Il loro malcontento raggiunse infine un tale livello che diedero fuoco alle navi. Quando Enea venne a sapere di questa nuova disgrazia, si precipitò a riva, si strappò le sue preziose vesti sa cerimonia e gridò al cielo di aiutarlo nel momento del più grave bisogno.
Temibile sire, se la terra di Ilio è così triste
ma non merita ancora il tuo odio totale,
se fedele rimani alla tua antica missione
di prestare soccorso ai mortali in difficoltà,
Oh, che la flotta sfugga alle fiamme!
Oh, salva dalla morte il nome morente di Troia!Virgilio, Eneide, IV
Apparizione di Anchise
Questa preghiera fu immediatamente esaudita da un’improvvisa e violenta pioggia, che spense le fiamme che stavano ormai divorando le navi. Poco dopo questo miracolo, Anchise apparve ad Enea e gli ordinò di lasciare le donne, i bambini e gli anziani in Sicilia e di recarsi a Cuma, dove avrebbe consultato la Sibilla, visitato le regioni infernali e lì avrebbe ricevuto ulteriori consigli da lui.
Prima di cercare le sale di Dite qui sottoterra,
passa la profonda valle dell’Averno e incontra
Tuo padre nel suo rifugio”.Virgilio, Eneide, IV
Enea obbedì doverosamente; ma quando Venere lo vide di nuovo pronto a prendere il mare, si precipitò da Nettuno e gli chiese di vegliare sul suo sfortunato figlio. Nettuno ascoltò molto benevolmente il suo appello e promise di proteggere Enea. Ma il prezzo del viaggio sarà caro: gli dei si prenderanno comunque una vita. È il sacrificio imposto da Nettuno.
Nella notte, il dio Sonno assume le sembianze di Forbante, compagno di Enea. Può così avvicinarsi a Palinuro, il pilota della nave. Si offre di sostituirlo al timone. Palinuro rifiuta. Il sonno però lo addormenta e lo getta in acqua al largo delle coste lucane. Enea scopre improvvisamente la scomparsa del suo amico e si rattrista, rendendosi conto che gli dei lo hanno sacrificato. Quindi prende il controllo della nave.
La Sibilla Cumana
La flotta raggiunse la costa cumana in sicurezza; Enea si affrettò a raggiungere la grotta della Sibilla, le manifestò il suo desiderio di visitare l’Ade e la pregò di fargli da guida in quel pericoloso viaggio.
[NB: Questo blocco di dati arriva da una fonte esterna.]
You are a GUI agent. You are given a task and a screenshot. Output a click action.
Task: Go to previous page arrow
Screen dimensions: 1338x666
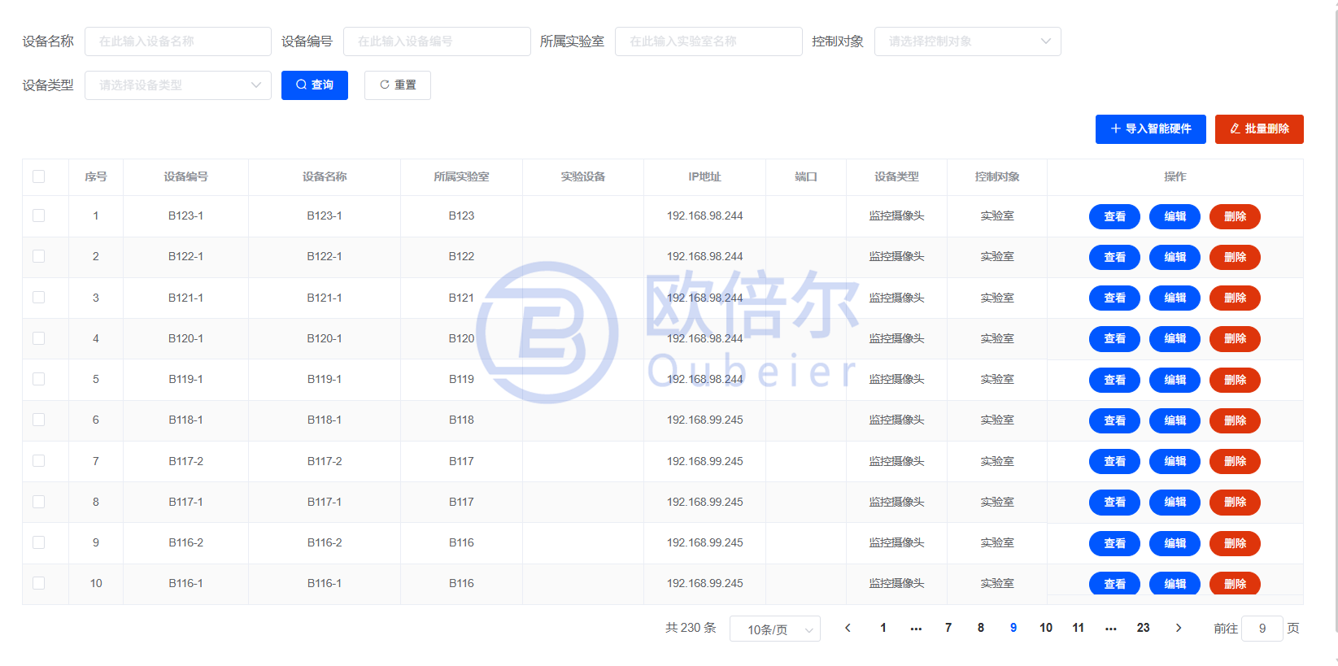point(848,628)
Ella acconsentì, ma allo stesso tempo lo informò che doveva prima procurarsi un ramoscello d’oro, che cresceva in una foresta oscura.
Nessuno può raggiungere le ombre senza
Il lasciapassare di quel germoglio d’oro.Virgilio, Eneide, VI
La Sibilla rivelò ad Enea che doveva anche trovare il corpo di uno dei suoi amici scomparsi. Enea ei suoi amici organizzarono dunque una ricerca e scoprirono il corpo senza vita di Miseno.
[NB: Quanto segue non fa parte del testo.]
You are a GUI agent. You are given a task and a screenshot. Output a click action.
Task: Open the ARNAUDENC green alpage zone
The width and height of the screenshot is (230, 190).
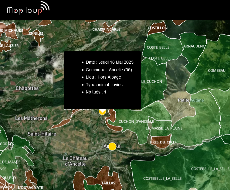pyautogui.click(x=194, y=46)
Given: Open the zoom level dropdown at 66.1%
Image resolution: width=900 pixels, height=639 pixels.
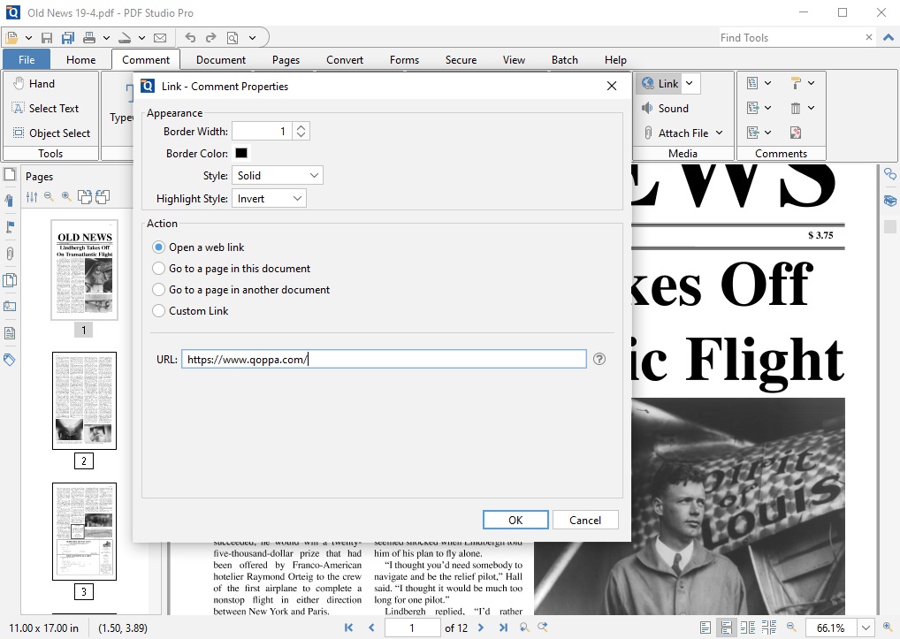Looking at the screenshot, I should (x=864, y=628).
Quasi disperato, Enea pregava ora l’aiutato dei numi, perché come avrebbe potuto trovare un piccolo ramoscello d’oro in mezzo al fitto fogliame della foresta senza l’aiuto degli dei? In risposta a questo appello, Venere, sempre attenta al figlio, mandò due delle sue colombe nivee a fare da guida e a posarsi sull’albero, dove Enea trovò subito l’oggetto della sua ricerca.
Armati di questo ramo come fosse una chiave d’accesso, lui e la Sibilla entrarono audacemente nelle Regioni Inferiori, dove videro spettacoli e udirono terribili suoni da ogni parte. Caronte li traghettò rapidamente oltre l’Acheronte, sulla cui riva videro l’ombra errante di Palinuro, che non aveva un obolo per pagarsi il passaggio, e quella di Didone, con una ferita aperta nel petto. Enea cerca di dire qualcosa alla regina, ma essa si allontana. Ha ritrovato suo marito nell’Ade e sembra non riconoscere Enea.
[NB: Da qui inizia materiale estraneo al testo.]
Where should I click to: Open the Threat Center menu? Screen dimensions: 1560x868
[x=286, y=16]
Non si fermarono, tuttavia, finché non raggiunsero i Campi Elisi, dove trovarono Anchise che teneva in alto onore, tra le anime non ancora nate, quelle destinate ad animare la sua razza e a renderla illustre in futuro. Li indicò con cura a Enea, predicendo le loro future conquiste, e chiamò per nome Romolo, Bruto, Camillo, i Gracchi, Cesare, e tutti gli eroi della storia romana”.
Arrivo nel Lazio
Dopo un lungo colloquio con il padre, Enea tornò dai suoi compagni e li condusse alla foce del Tevere, di cui seguirono il corso fino a raggiungere il Lazio, dove le loro peregrinazioni dovevano cessare.
Mentre Enea, Iulo ei suoi compagni si preparano a consumare un pasto, scoprono di essere così affamati che mangiano persino le mense, piatti di focaccia dura, su cui ponevano il cibo. La profezia delle arpie si è avverata: esse infatti avevano annunciato ad Enea che quando egli sarebbe arrivato nelle nuove terre avrebbe mangiato appunto perfino le mense. Enea capisce di aver trovato la terra tanto agognata. La saluta: Salve fatis mihi debita tellus (“Salve, terra che il destino mi doveva.”). Decide di andare alla scoperta del luogo.
I dintorni sono occupati dai latini. Enea invia ambasciatori a riferire al palazzo del re. Sono accolti da Latino, re dei Latini, figlio di Fauno, discendente del dio Saturno. Latino li riconosce come Dardanidi. I Troiani gli fanno doni in nome di Enea. Latino poi ripensa all’oracolo di Fauno che gli aveva predetto un genero straniero. Latino accetta i doni e invita Enea a incontrarlo e gli promette la mano di sua figlia Lavinia.
Lavinia era molto bella e aveva già avuto molti pretendenti, tra i quali Turno, un principe vicino, che vantava il rango più elevato. La regina Amata favorì in modo particolare la candidatura di questo giovane e il re lo avrebbe accolto volentieri come genero, se non fosse stato avvertito due volte dagli dèi di riservare la figlia a un principe straniero, che ora era apparso.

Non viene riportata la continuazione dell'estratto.